Мало кто из жителей Калифорнии умеет ходить не торопясь и с достоинством. Деловая привычка и общепринятый стиль, распространяющийся даже на людей, не обремененных никакими делами, сообщают каждому пешеходу беспокойную озабоченность. Лица, составляющие исключение из общего правила, впадают в другую крайность: они так подчеркнуто и нарочито прикидываются бездельниками, что это в такой же мере изобличает внутреннюю тревогу и беспокойство. Вы всегда отличите лениво плетущегося игрока от прогуливающегося джентльмена. Даже биржевых маклеров, которые толкутся в полдень на Монтгомери-стрит, вы ни за что не примете за праздных гуляк. Вглядитесь в них пристальнее, и под маской равнодушия вы увидите настороженность и озабоченность. Они не просто отдыхают. Они замерли в ожидании. Мне кажется, ничто так не характерно для нашей своеобразной цивилизации во всех ее проявлениях, как это полное отсутствие покоя. Калифорнийцы не могут оставаться спокойными даже тогда, когда они развлекаются. Если они идут в мюзик-холл, в оперу или на лекцию, они непременно спешат; возвращаются домой — опять спешат; стараясь сэкономить время, они предпочитают ездить на трамвае вместо того, чтобы ходить пешком. Сравните темп уличного движения на Бродвее в Нью-Йорке и на Монтгомери-стрит в Сан-Франциско, и вы поймете разницу между восточной и западной цивилизацией.

Многим пешеходам свойственна одна привычка, которую несколько лет тому назад высмеял «Панч»; однако она сумела устоять перед его едкой сатирой. Мы все имеем обыкновение останавливать на улице наших знакомых, и, хотя нам решительно нечего им сказать, мы непременно должны задержать их только для того, чтобы выразить им свою любовь. Джонс встречает своего приятеля Смита, которого всего несколько часов тому назад он встретил примерно в том же самом месте. За это время ни со Смитом, ни с Джонсом не произошло и не могло произойти ничего особенно важного, что могло бы, по мнению Джонса, заинтересовать связанного с ним дружескими узами Смита, и наоборот. Однако оба приятеля останавливаются и с жаром жмут друг другу руки.

— Ну как дела? — спрашивает Смит, надеясь в глубине души, а вдруг и в самом деле что-нибудь произошло.

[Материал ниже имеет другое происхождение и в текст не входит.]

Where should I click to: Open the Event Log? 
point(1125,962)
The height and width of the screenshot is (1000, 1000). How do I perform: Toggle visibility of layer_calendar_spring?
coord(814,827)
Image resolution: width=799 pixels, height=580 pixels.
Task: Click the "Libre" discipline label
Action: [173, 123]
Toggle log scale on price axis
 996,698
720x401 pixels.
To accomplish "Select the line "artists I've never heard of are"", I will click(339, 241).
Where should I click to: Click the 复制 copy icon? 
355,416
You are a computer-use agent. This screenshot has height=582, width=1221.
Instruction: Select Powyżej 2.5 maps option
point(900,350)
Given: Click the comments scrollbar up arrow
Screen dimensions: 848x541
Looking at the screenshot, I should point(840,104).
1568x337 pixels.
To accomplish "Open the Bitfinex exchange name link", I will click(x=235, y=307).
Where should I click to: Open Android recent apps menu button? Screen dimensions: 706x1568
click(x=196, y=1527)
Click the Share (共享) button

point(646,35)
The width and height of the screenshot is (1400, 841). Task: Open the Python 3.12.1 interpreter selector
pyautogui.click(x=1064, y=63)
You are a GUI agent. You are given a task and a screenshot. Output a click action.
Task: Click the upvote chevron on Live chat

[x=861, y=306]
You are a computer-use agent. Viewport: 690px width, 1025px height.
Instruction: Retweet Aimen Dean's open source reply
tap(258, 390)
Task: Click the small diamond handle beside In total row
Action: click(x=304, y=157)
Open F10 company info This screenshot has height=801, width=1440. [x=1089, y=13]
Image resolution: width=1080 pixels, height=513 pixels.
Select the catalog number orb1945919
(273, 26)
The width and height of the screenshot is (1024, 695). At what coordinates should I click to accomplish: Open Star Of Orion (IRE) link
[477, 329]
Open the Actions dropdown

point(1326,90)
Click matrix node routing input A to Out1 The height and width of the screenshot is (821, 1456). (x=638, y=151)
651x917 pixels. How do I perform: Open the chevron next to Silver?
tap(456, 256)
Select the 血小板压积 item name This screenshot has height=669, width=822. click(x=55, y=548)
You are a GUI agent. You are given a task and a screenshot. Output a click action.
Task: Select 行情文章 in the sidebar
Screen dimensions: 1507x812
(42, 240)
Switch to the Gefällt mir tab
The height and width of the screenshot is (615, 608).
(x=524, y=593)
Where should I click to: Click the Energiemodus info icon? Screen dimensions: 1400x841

— Да ничего, помаленьку, — весьма красноречиво отвечает Джонс, чувствуя, что Смит, как и он сам, не может сообщить ровно ничего сколько-нибудь интересного.

Следует пауза, во время которой оба джентльмена смотрят друг на друга с идиотской улыбкой и продолжают с чувством пожимать друг другу руки. Смит шумно втягивает воздух и смотрит направо; Джонс глубоко вздыхает и поворачивает голову налево. Следует еще одна пауза, оба джентльмена прекращают рукопожатие и беспокойно озираются кругом в надежде найти какой-нибудь предлог, чтобы расстаться. Наконец, Смит (сделав вид, что он забыл о чем-то чрезвычайно важном) восклицает:

— Ну, мне пора!

Красноречивый Джонс, как эхо, вторит Смиту. И джентльмены расстаются, чтобы на следующий же день возобновить эту жалкую комедию. Из сострадания к читателю я сократил в вышеупомянутом эпизоде обычное прощание, которое в умелых руках может затянуться до таких пределов, что вспомнить страшно. Оказываясь участником подобных ужасающих сцен, я иной раз так долго мялся, тщетно стараясь найти какие-то естественные слова (в то время как мой знакомый, судя по всему, тоже отыскивал в самых отдаленных извилинах своего мозга подходящую фразу), что наконец начинал мысленно призывать полисмена, который растащил бы нас в разные стороны. Поразительно, какую силу может в некоторых экстренных случаях приобрести самая бездарная острота, чтобы разъединить сцепившиеся частицы. Помню, я однажды надрывался от смеха (пусть даже истерического) из-за какой-то шутки, под прикрытием которой мне удалось ускользнуть, а через пять минут не мог найти в ней ничего смешного. Я бы советовал всякому, попавшему в столь же тягостное положение, не дожидаться, пока ему поневоле придется отступить перед наехавшим фургоном, но прибегнуть к шутке. Может пригодиться иностранное словечко; я не раз замечал, что «о-ревер», произнесенное вместо au revoir[1], помогало, как и следовало ожидать, разлучить двух любящих друзей.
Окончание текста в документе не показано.